History proves this. For example, ELIZA, developed within the Nineteen Sixties, was certainly one of the primary programs to mimic human conversation, albeit rudimentary. ELIZA deceived some early users by simulating a Rogerian therapist, as did other now-primitive communication systems like PARRY

Though not technically definable as AI by most definitions, ELIZA tricked some early users into considering it was ultimately alive. Source: Wikimedia Commons.

Fast forward to 2014, Eugene Goostman, a chatbot designed to mimic a 13-year-old Ukrainian boy, reportedly passed the Turing Test by convincing a subset of judges of its humanity. 

More recently, an enormous Turing Test involving 1.5 million people showed that AIs are closing the gap, with people only having the ability to positively discover a human or chatbot 68% of the time. However, it used easy, short tests of just 2 minutes, leading many to criticize it as methodologically weak.

This draws us right into a debate about how AI can move beyond imitation and display true meta-awareness and, eventually, consciousness. 

Can words and numbers ever constitute consciousness?

The query of when AI transitions from simulating understanding to really grasping the meaning behind conversations is complex.

It invites us to reflect not only on the character of consciousness but additionally on the restrictions of our tools and methods of understanding. 

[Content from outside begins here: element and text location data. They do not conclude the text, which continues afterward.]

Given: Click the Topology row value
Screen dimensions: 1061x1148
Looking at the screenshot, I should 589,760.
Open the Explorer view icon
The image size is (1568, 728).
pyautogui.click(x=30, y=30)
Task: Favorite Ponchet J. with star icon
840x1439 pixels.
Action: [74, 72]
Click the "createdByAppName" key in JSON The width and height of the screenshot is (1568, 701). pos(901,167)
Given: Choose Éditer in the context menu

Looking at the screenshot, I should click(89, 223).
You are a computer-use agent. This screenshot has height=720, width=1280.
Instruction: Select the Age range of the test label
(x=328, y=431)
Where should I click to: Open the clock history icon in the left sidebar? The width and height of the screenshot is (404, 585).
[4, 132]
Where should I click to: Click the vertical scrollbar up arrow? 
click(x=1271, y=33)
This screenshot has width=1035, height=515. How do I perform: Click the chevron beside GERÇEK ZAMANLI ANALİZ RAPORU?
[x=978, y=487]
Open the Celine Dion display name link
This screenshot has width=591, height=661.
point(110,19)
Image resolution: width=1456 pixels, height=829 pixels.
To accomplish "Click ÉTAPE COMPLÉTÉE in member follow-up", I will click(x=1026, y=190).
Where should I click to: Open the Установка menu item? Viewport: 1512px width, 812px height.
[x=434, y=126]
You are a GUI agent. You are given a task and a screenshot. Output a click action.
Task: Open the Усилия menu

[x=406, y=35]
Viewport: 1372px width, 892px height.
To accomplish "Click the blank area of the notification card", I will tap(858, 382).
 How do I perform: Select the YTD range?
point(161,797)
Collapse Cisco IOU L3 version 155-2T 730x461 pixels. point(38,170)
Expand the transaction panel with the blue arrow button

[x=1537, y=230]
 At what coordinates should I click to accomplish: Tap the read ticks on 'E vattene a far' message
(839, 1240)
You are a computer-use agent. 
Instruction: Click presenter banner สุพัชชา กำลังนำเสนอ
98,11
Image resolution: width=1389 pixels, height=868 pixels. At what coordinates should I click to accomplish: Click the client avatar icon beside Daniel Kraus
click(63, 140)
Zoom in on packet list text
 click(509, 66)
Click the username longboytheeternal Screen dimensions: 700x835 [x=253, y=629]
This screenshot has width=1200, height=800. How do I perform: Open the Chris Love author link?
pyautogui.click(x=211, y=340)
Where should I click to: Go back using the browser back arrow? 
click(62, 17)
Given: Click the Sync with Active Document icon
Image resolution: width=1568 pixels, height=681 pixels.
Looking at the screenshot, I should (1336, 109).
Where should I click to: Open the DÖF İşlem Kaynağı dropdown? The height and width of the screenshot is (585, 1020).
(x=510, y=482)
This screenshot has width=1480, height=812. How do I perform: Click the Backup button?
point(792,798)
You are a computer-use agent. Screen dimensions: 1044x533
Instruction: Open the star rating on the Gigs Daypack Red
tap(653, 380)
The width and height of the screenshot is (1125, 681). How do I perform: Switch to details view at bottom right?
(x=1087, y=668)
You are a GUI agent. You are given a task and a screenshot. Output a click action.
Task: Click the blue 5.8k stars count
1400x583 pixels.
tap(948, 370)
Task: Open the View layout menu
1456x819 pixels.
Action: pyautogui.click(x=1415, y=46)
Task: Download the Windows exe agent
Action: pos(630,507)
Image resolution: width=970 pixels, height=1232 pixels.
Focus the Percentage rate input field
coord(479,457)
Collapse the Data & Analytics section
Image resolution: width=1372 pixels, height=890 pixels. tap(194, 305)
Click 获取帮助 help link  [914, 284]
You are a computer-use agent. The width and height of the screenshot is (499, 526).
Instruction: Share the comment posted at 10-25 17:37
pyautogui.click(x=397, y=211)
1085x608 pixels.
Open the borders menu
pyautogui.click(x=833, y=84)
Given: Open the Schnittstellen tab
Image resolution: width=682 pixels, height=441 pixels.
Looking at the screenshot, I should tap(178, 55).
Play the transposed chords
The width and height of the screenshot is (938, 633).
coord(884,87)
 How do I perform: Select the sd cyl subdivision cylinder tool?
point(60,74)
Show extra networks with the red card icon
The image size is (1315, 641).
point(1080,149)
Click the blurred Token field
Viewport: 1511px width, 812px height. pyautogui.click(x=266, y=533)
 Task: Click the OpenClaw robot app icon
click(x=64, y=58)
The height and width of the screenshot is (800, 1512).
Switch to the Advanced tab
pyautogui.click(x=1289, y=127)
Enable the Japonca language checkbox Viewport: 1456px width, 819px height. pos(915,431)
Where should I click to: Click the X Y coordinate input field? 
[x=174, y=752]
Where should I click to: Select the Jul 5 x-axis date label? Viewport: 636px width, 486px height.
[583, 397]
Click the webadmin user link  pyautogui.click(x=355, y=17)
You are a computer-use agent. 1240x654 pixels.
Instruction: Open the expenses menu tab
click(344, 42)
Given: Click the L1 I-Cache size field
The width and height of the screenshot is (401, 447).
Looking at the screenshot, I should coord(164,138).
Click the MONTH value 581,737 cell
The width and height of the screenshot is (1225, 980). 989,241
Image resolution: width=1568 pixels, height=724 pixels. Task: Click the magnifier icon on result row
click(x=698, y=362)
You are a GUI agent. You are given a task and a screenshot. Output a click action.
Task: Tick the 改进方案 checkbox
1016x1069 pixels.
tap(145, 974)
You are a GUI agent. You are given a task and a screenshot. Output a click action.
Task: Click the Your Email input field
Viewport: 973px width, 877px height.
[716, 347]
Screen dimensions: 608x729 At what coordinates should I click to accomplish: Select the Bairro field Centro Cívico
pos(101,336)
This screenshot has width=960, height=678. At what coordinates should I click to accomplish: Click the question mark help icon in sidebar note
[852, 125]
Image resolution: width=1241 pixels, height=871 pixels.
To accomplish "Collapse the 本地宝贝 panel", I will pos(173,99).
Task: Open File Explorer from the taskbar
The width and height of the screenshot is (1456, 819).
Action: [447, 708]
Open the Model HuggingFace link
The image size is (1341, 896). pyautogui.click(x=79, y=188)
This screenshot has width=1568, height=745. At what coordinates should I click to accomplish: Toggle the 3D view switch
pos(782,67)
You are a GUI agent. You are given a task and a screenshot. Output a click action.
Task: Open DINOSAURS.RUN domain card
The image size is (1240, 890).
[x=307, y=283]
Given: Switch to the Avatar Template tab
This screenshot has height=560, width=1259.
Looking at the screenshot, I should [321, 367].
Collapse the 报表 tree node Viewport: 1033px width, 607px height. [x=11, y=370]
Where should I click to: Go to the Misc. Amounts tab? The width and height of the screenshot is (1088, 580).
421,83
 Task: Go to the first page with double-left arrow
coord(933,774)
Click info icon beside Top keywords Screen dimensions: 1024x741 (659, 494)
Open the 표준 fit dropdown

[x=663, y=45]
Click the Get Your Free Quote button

Attempts have been made to put down objective markers for evaluating AI for various kinds of consciousness. 

A 2023 study led by philosopher Robert Long and his colleagues on the Center for AI Safety (CAIS), a San Francisco-based nonprofit, aimed to maneuver beyond speculative debates by applying 14 indicators of consciousness – criteria designed to explore whether AI systems could exhibit characteristics akin to human consciousness. 

The investigation sought to grasp how AI systems process and integrate information, manage attention, and possibly manifest points of self-awareness and intentionality. 

Going beyond language models to probe DeepMind’s generalist agents, the study explored AI tool usage, the flexibility to carry preferences, and embodiment.

It ultimately found that no current AI system reliably met the established indicators of consciousness.

AI’s lack of access to sensory reality is a key barrier to consciousness. Every biological organism on this planet can sense its environment, but AI struggles on this department. Complex robotic AI agents use computer vision and sensory technologies to grasp natural environments but are inclined to be slow and cumbersome.

This is partly why technologies like driverless cars remain unreliable – the flexibility to sense and react to complex environments is exceptionally difficult to program in AI systems. 

Moreover, while robotic AI systems at the moment are equipped with sensory systems, that doesn’t create an understanding of what it’s to be ‘biological’ – and the principles of birth, death, and survival that each one biological systems abide by. 

Bio-inspired AI seeks to rectify this fundamental disconnect between AI and nature, but we’re not there yet.